Read boolean array from file

Status: Declined
Functionality already exists in LabVIEW.

I have built this simple VI below to read a string from a text file and then convert it into boolean array. I suggest to have a VI that reads the content of a file as boolean array. This functionality would be beneficial for people who have to deal with for example large arrays of sensors. You think of a special addressing pattern, you write it in a text file and you could read it in with one simple VI and then you can transfer the read boolean array directly to the digital output of your device.

7 Comments
Mads
Active Participant

This is already available. You can specify what the read function should read the file data as. If e.g. you wire an integer to the data type input of the read binary file function and specify a length (count), then the output of the read will be an array of integers of the given size.

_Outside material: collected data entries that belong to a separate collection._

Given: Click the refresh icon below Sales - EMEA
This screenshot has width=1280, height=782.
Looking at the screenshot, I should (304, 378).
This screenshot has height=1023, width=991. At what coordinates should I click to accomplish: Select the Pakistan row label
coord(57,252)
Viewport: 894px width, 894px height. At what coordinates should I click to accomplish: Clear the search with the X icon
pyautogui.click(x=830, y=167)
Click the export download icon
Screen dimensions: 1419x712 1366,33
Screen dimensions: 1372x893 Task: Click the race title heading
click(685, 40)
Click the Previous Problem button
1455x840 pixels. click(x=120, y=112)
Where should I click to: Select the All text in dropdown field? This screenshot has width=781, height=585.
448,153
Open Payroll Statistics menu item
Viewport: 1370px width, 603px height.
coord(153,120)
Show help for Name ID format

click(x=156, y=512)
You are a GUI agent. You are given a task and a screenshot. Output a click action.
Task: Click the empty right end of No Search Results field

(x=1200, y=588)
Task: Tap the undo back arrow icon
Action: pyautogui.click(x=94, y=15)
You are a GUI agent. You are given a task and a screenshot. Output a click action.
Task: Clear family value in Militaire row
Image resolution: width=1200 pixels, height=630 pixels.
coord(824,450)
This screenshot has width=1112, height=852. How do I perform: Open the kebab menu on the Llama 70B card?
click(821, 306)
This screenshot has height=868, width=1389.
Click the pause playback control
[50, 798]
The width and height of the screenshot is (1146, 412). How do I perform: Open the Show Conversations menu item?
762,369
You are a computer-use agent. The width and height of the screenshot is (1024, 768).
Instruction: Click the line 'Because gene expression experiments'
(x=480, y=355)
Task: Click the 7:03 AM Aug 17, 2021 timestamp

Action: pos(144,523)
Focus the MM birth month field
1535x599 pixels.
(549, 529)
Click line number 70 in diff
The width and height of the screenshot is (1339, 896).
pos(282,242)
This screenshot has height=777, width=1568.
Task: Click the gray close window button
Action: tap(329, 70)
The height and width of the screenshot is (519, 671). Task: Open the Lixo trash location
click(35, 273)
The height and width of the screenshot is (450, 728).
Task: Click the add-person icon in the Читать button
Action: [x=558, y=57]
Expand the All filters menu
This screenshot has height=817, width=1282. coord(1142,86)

You can do this with all kinds of data types, and you can also specify the count as a cluster of integers to get multidimensional arrays out.

 

readArray.png

altenbach
Knight of NI

Your picture shows "read from spreadsheet file", which reads "zeroes" as FALSE and "not zeroes" as TRUE and then coverts them to a 2D boolean array. You are making very specific assumptions about the structure of the file that are not universal. NI wold also need to provide a "write to spreadsheet file" that makes exactly the same assumptions about the format.

 

A spreadsheet file of this format is more than 20-30 times to inflated, because a single bit is sufficient to represent a boolean, so a single U8 number could hold 8 booleans if done correctly. You waste at least an entire byte for the number, a few bytes for the delimiter, and extra bytes for linefeeds.

 

I think the suggestion is too specialized. LabVIEW already provides all the tools to do this efficiently with minimal coding.

 

 

 

 

G-Money
NI Employee (retired)
Status changed to: Declined
Functionality already exists in LabVIEW.
X.
Trusted Enthusiast
Trusted Enthusiast

@Mads: Where the heck did you find that secret feature about the Count parameter? If I read the help for that function:

 

count (1) is the number of data elements to read. Data elements can be bytes or instances of data type. The function returns count data elements in data, or if it reaches the end of the file, it returns all the complete data elements read thus far and an end-of-file error. By default, the function returns a single data element. If count is –1, the function reads the entire file. If count is less than –1, the function returns an error.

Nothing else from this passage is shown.